Mayor Chris Bell says he heard stories about a Klan rally that took place two years before he arrived in the 1970s, but he has never seen anything firsthand. As recently as the 1960s, many in law enforcement in the South were members but "it's exceedingly unusual these days to find a police officer who is secretly a Klansman," said Mark Potok, a senior fellow at the Southern Poverty Law Center, which monitors hate groups.

While the Klan used to be politically powerful in the 1920s, when governors and U.S. senators were among its 4 million members, nowadays it is much less active than other sectors of the radical right and has less than 5,000 members nationwide, Potok said.

"The radical right is quite large and vigorous. The Klan is very small," he said. "The radical right looks down on the Klan."

Fruitland Park, though, has been dealing with alleged KKK ties and other problems in the police ranks since 2010, when Elkins resigned after his estranged wife made his membership public.

Last week, residents were told Borst and the Hunnewells had been members of the United Northern and Southern Knights Chapter of the Ku Klux Klan, though its presence in their town wasn't noticeable. The Florida Department of Law Enforcement sent the police chief a report linking the officers to the Klan based on information from the FBI. Both men didn't return repeated phone messages to their homes, but Borst told the Orlando Sentinel he has never been a Klan member.

Ann Hunnewell — who was a police department secretary until 2010 — told Florida investigators that former Police Chief J.M. Isom asked her and her ex-husband to join the KKK in 2008, trying to learn if Elkins was a member. Isom, though, shortly after Elkins resigned, also quit after he was accused of getting incentive pay for earning bogus university degrees.

Current Police Chief Terry Isaacs said he took a sworn oath from Isom, who called Ann Hunnewell's account a lie, and that there was no record of such an undercover investigation.

The disclosure of the officers' Klan ties harkened back to the 1940s and 1950s when hate crimes against blacks were common.
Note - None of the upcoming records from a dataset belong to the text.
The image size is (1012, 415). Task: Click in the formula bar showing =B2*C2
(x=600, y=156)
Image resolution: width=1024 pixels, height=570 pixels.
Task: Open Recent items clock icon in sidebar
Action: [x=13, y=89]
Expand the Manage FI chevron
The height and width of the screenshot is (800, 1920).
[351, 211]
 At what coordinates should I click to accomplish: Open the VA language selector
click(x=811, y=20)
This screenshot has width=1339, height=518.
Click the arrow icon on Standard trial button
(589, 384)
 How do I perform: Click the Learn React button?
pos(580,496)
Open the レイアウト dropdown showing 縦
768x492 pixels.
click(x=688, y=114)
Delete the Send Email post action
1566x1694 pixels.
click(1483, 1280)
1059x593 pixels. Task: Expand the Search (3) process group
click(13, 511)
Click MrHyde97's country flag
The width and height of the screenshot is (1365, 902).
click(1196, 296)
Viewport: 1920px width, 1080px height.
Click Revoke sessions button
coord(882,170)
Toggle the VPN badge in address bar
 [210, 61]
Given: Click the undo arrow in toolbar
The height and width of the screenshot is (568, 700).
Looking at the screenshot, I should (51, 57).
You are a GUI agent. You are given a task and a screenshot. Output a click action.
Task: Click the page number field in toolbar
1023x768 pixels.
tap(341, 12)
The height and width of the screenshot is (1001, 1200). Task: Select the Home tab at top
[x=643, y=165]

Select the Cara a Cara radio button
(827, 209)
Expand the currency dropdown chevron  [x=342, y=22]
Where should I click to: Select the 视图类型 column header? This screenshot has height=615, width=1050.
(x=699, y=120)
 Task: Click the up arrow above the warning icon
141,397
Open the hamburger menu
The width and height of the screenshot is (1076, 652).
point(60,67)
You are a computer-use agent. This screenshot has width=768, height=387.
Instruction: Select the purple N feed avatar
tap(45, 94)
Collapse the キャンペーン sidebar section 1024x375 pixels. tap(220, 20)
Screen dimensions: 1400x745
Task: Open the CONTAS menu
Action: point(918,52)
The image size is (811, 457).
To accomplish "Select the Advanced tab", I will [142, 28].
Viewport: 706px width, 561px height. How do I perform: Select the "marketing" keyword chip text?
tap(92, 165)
That era was chronicled in the 2012 book "Devil in the Grove." Then-Lake County Sheriff Willis McCall shot two of four black men, dubbed the "Groveland Four," who were dubiously charged with raping a white woman.

"Things have improved, of course," said Sannye Jones, a local NAACP official who moved to Lake County in the 1960s. "But racism still exists, just not in the same way. People are not as open and not as blatant."

Isaacs said three years ago, he inherited a police department of 13 fulltime officers and five part-time officers — none of them black — that had a "lackadaisical culture."

"I've taken great steps to overcome that. I've brought in diversity training for the officers and laid down orders that will get you fired," Isaacs said.

Hunnewell previously had been suspended for misconduct for the way he handled a case. Last year, he received five "letters of counseling" from supervisors for showing up late and writing reports incorrectly. He was promoted to corporal in 2012 but then demoted the next year for allowing personal problems to affect his job, Isaacs said.

"I felt he was beyond the point of being saved at this point," the chief said of Hunnewell's firing.

Cases the officers worked on also are under scrutiny. On Friday, prosecutors dismissed three cases — two traffic offenses and a misdemeanor battery.

The news about sworn police officers perhaps being part of the Klan doesn't sit well with many in Fruitland Park, which calls itself the "Friendly City," the mayor said. Adding to the influx of retirees, The Villages has plans to build housing for 4,000 residents, which would almost double the city's population.

"I'm shocked, very shocked," said Chery Mion, who lives in The Villages but works in a Fruitland Park gift shop next door to the mayor's office. "I didn't think that organization was still around. Yes, in the 1950s. But this 2014, and it's rather disconcerting to know."